Exclude the images, then return every line below exactly as written.
──────── Supplied material ────────
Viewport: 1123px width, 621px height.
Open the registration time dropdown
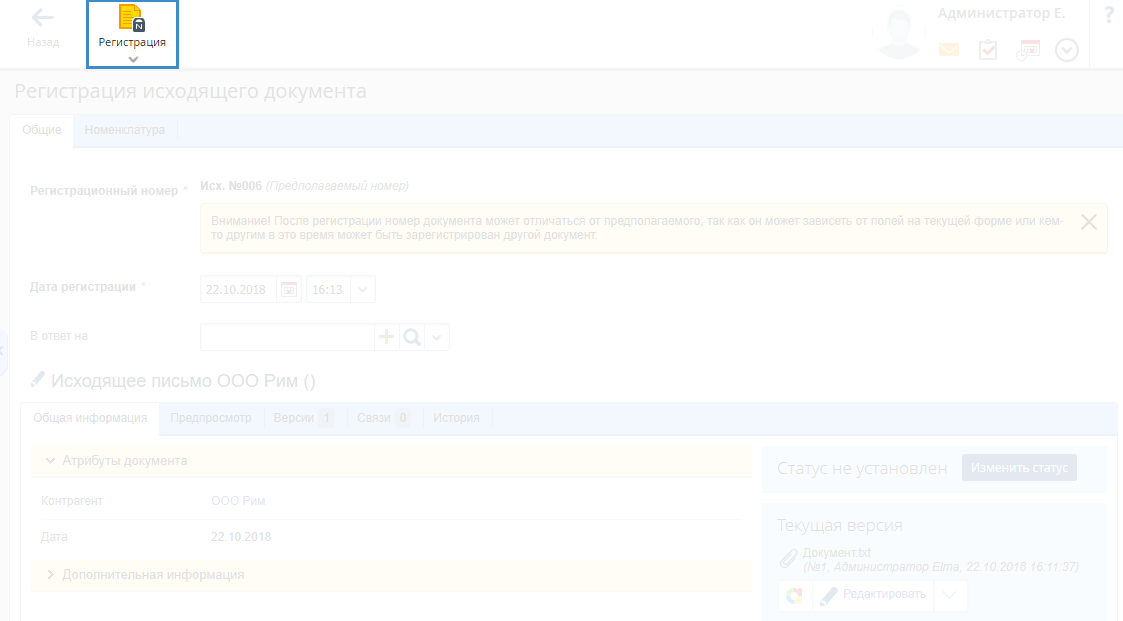(362, 290)
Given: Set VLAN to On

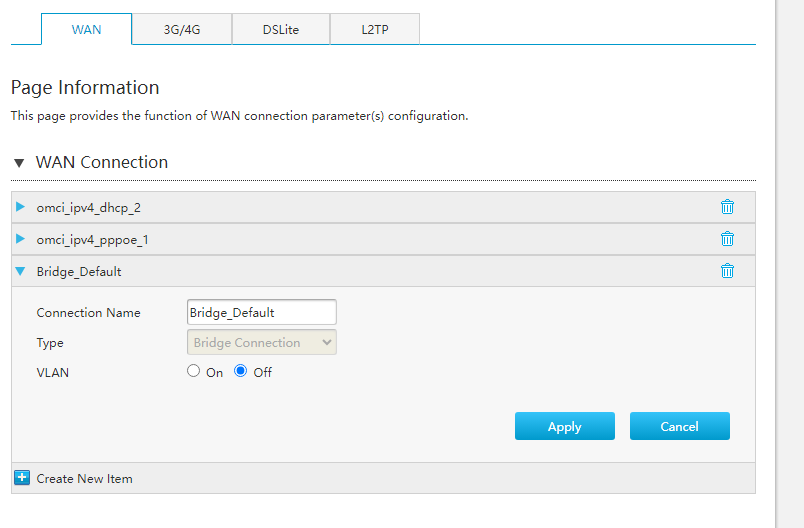Looking at the screenshot, I should 194,371.
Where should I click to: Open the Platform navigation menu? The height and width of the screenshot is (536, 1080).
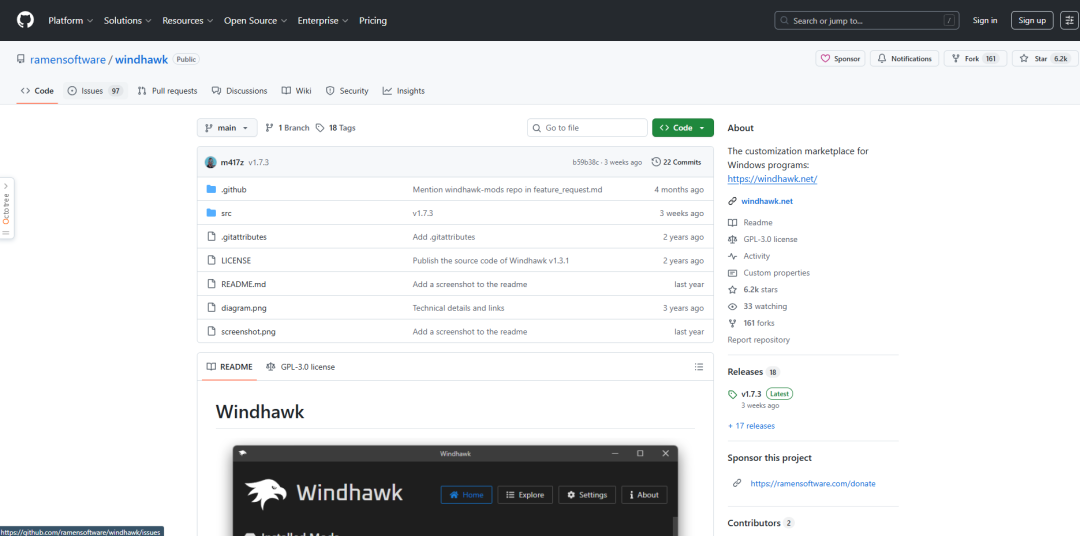70,20
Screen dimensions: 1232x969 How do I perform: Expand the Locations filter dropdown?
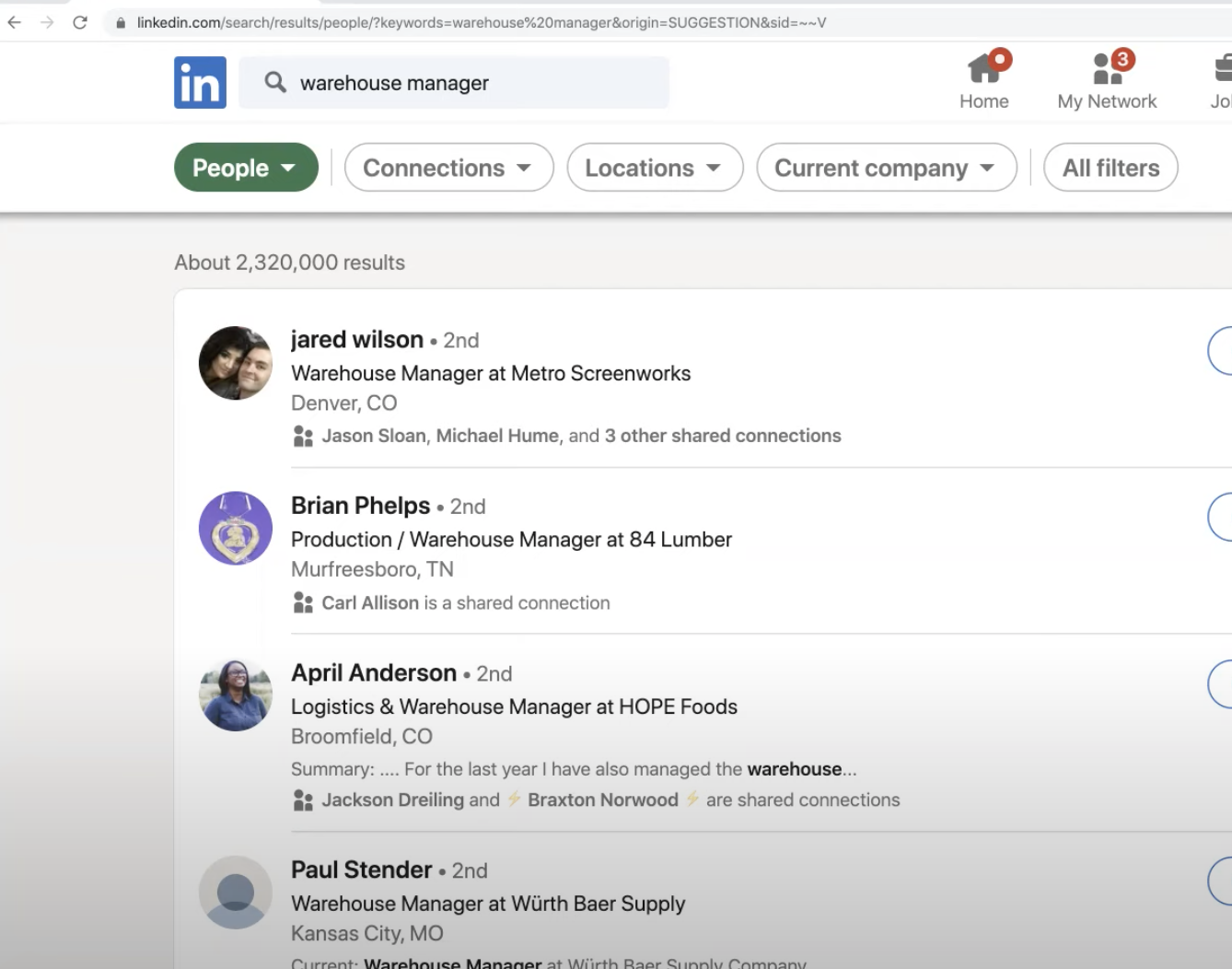point(654,168)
────────
# [Reply to the task]
Viewport: 1123px width, 621px height.
Open the registration time dropdown
(362, 290)
Given: Set VLAN to On

Looking at the screenshot, I should 194,371.
Where should I click to: Open the Platform navigation menu? The height and width of the screenshot is (536, 1080).
70,20
Screen dimensions: 1232x969 How do I perform: Expand the Locations filter dropdown?
point(654,168)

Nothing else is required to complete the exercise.